La Comunidad de Madrid ampliará el próximo curso escolar a diez centros educativos públicos el programa pionero ROBIC, que utiliza la robótica social asistencial y la Inteligencia Artificial (IA) como herramientas de apoyo en colegios con aulas para alumnos con necesidades especiales.
Se trata de una iniciativa que refuerza la atención temprana de alumnos con Trastorno del Espectro Autista (TEA), retraso madurativo, limitaciones en su capacidad motora, cognitiva o relacional, alteraciones del neurodesarrollo o secuelas derivadas de un daño cerebral.
Este programa proporciona a docentes y terapeutas una herramienta adicional con la que adaptar las actividades a las necesidades personalizadas de cada menor y favorecer su aprendizaje, si bien todas las decisiones educativas siguen dependiendo directamente de estos profesionales.
En estas sesiones, los estudiantes interactúan con un robot humanoide que incorpora cámaras 3D y sensores para interpretar la respuesta del menor y adaptar las actividades en tiempo real. La IA ayuda a seleccionar los ejercicios más adecuados dentro del catálogo del programa con el objetivo de reforzar aspectos como la comunicación, la expresión oral y corporal, la psicomotricidad o el autoconocimiento.
Durante las sesiones, se recoge información utilizada única y exclusivamente para adaptar las tareas educativas a cada alumno, cumpliendo estrictamente con la normativa de protección de datos.
Las conclusiones del proyecto piloto
Este proyecto piloto se ha desarrollado durante ocho meses en el Colegio Gaudem de la capital, un centro especializado en la atención al alumnado con necesidades educativas especiales, y en él han participado 30 menores de entre cuatro y diez años.
La evaluación ha arrojado resultados muy positivos: aumenta el interés, la participación y la motivación; mejora la comprensión de las instrucciones, y favorece un clima de aprendizaje más tranquilo y colaborativo, tanto en sesiones individuales como grupales.
El resultado más evidente se observó en la experiencia de una niña con TEA de este centro que, pese a sus importantes dificultades en el habla, comenzó a mostrar habilidades comunicativas tras entablar contacto con el robot.
El profesorado destacó asimismo la facilidad de integración de la herramienta en el aula y la capacidad de personalizar el aprendizaje sin incrementar la carga de trabajo de los profesionales. Por su parte, las familias valoran positivamente la iniciativa al percibir un mayor bienestar y entusiasmo en sus hijos durante las sesiones.

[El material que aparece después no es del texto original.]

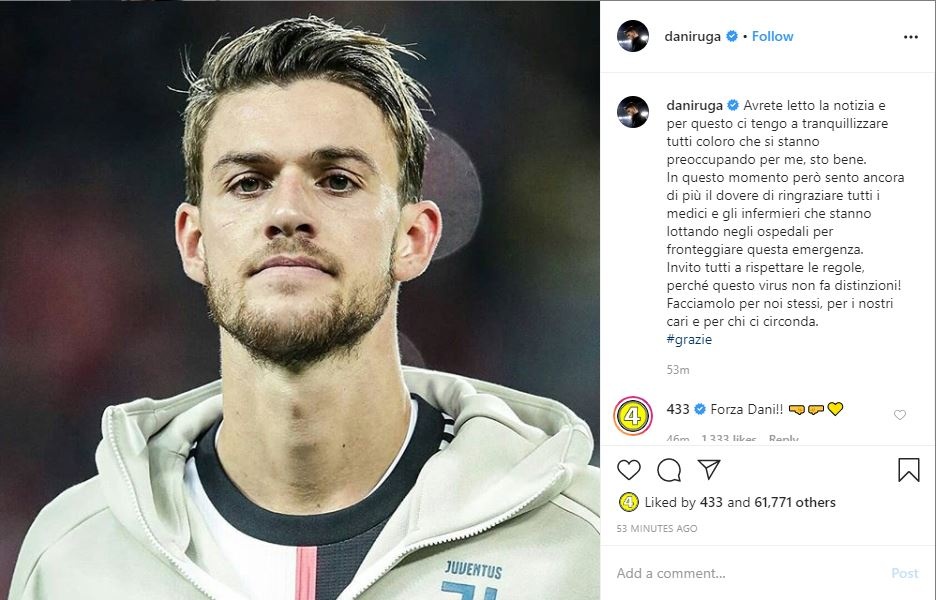The height and width of the screenshot is (600, 936).
Task: Click the small 433 avatar next to Liked by
Action: point(628,502)
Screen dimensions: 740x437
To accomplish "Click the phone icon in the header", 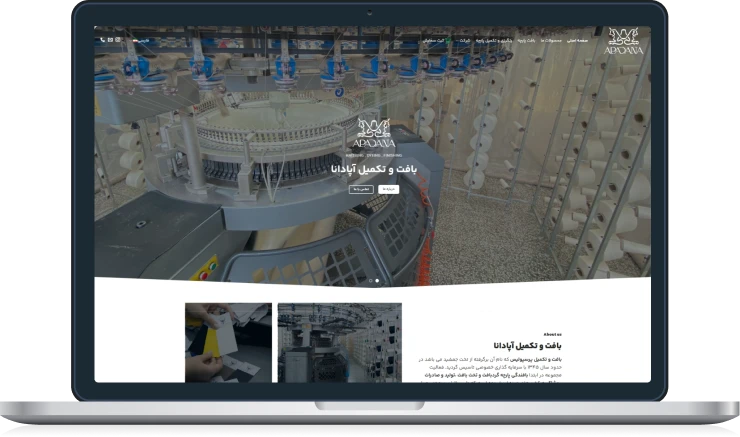I will pyautogui.click(x=101, y=40).
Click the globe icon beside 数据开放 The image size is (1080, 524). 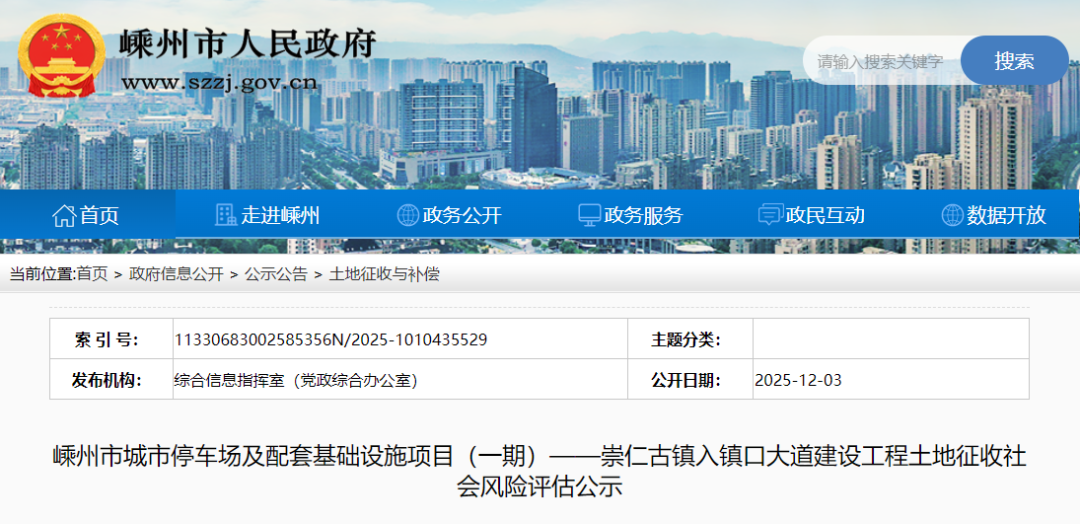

Extensión a nueve colegios públicos de la región
Tras estos resultados, el programa ROBIC se extenderá a otros nueve centros públicos de la región: Inmaculada Concepción (Madrid), Duque de Ahumada (Valdemoro), Miguel Hernández (Colmenar Viejo), Peñalara (Collado Villalba), Iker Casillas (Torrejón de Ardoz), Perú (Carabanchel), Maestra Trinidad García (Fuenlabrada), El Olivar (Rivas-Vaciamadrid) y Profesor Tierno Galván (Alcobendas).
Esta ampliación consolida la estrategia de la Comunidad de Madrid en el uso de la tecnología para ofrecer una atención cada vez más personalizada y adaptada a las necesidades de cada estudiante, incorporando la innovación como un complemento al trabajo que realizan diariamente docentes y terapeutas.